Historical population
| Census | Pop. | Note | %± |
| 1900 | 377 |  | — |
| 1910 | 514 |  | 36.3% |
| 1920 | 557 |  | 8.4% |
| 1930 | 789 |  | 41.7% |
| 1940 | 921 |  | 16.7% |
| 1950 | 1,100 |  | 19.4% |
| 1960 | 2,158 |  | 96.2% |
| 1970 | 2,686 |  | 24.5% |
| 1980 | 2,703 |  | 0.6% |
| 1990 | 2,703 |  | 0.0% |
| 2000 | 2,420 |  | −10.5% |
| 2010 | 2,328 |  | −3.8% |
| 2020 | 2,515 |  | 8.0% |
Sources:

==Arts and culture==
Rumpf Factory/Mill - Originally built and completed in 1898 for Mr. Frederick Rumpf's company Rumpf & Sons to manufacture cotton coverlets, table cloths, napkins and other linen goods. The buildings stone was quarried locally on Mr. Rumpf's farm, formerly the Joyce property, and the sand was hauled from a pit just below neighboring Hulmeville Borough. The original main factory building was three stories high, measured 405 feet in length and 38 feet in width.
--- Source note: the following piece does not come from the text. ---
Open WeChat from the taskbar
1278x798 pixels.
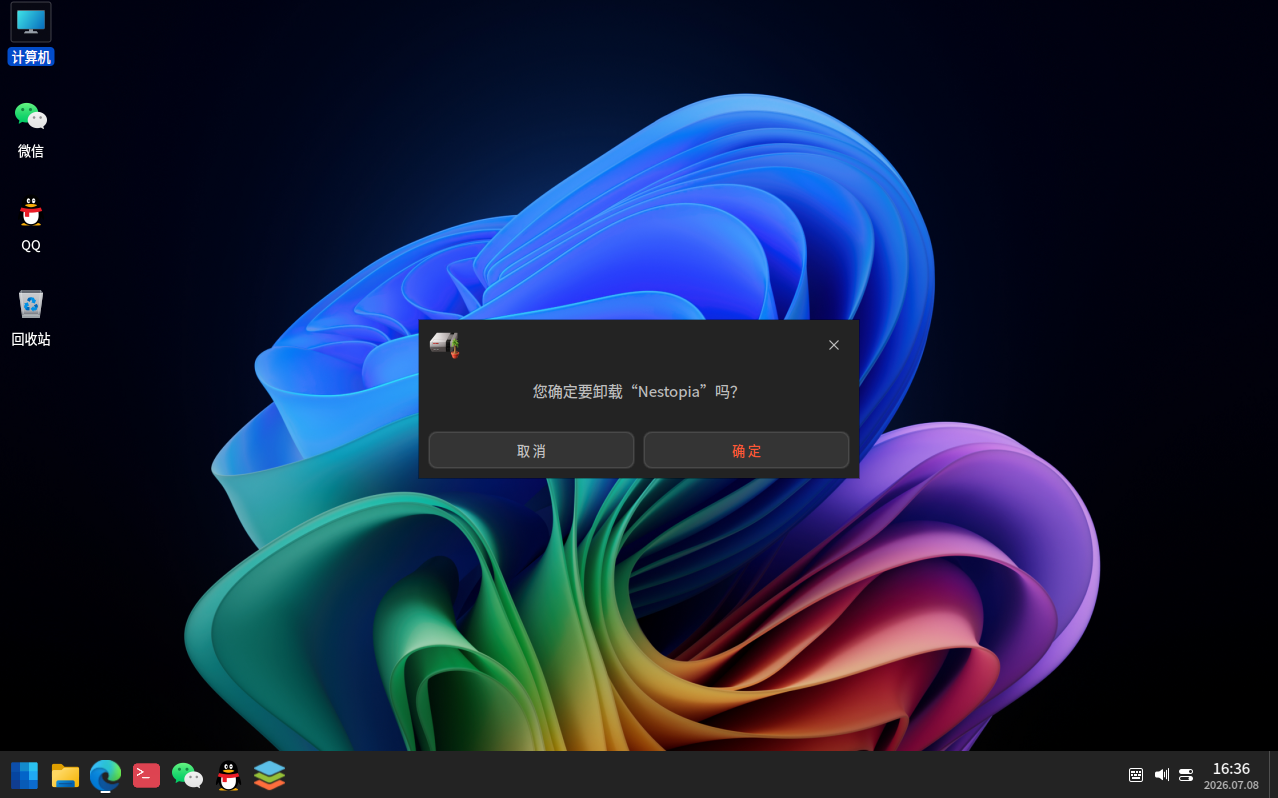187,775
It was connected by rail with the Philadelphia & Reading Railroad allowing railroad conveyance. George C. Dietrich of Philadelphia secured the building contract for $21,500. The original factory structure was completely destroyed by a fire in August 1901 and rebuilt in 1902. The factory building is still standing, it sits mostly empty and its future is uncertain.

==Education==
Penndel lies within the Neshaminy School District. Students attend Herbert Hoover Elementary School for grades K-4, Maple Point Middle School for grades 5-8, and Neshaminy High School for grades 9-12. Other schooling opportunities in Penndel are offered through the Roman Catholic parish school of Our Lady of Grace, located in the borough.

==Infrastructure==
===Transportation===

As of 2019 there were 7.83 mi of public roads in Penndel, of which 2.63 mi were maintained by the Pennsylvania Department of Transportation (PennDOT) and 5.20 mi were maintained by the borough.
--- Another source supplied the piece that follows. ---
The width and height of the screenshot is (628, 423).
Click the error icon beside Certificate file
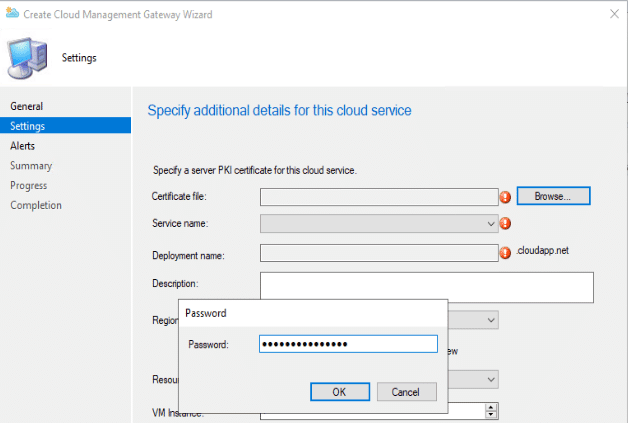point(506,197)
U.S. Route 1 Business is the most significant highway passing through Penndel. It follows the Lincoln Highway on a northeast-southwest alignment across the northwestern portion of the borough. Pennsylvania Route 413 passes through the northern tip of the borough briefly along Bellevue Avenue and Lincoln Highway, becoming concurrent with US 1 Business. Pennsylvania Route 513 starts at PA 413 and heads southward along Bellevue Avenue to the south end of the borough.
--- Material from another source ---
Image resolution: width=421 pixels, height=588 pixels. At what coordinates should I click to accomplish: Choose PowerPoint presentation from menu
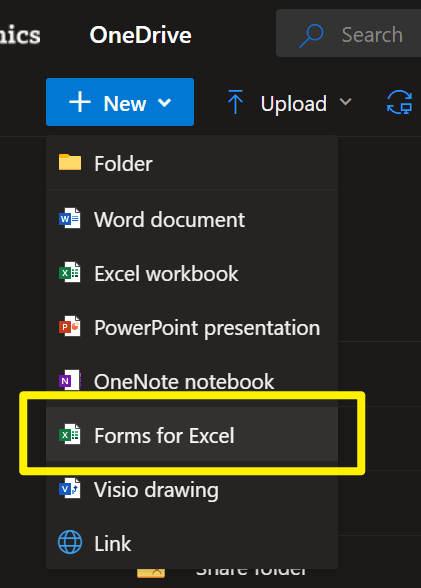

SEPTA provides bus service to Penndel along City Bus Route 14, which runs between the Frankford Transportation Center in Northeast Philadelphia and the Oxford Valley Mall, Suburban Bus Route 129, which runs between Frankford Avenue and Knights Road in Northeast Philadelphia and the Oxford Valley Mall, and Suburban Bus Route 130, which runs between Frankford Avenue and Knights Road in Northeast Philadelphia and Bucks County Community College in Newtown.Langhorne station, a nearby SEPTA Regional Rail stop in Langhorne Manor, serves the West Trenton Line.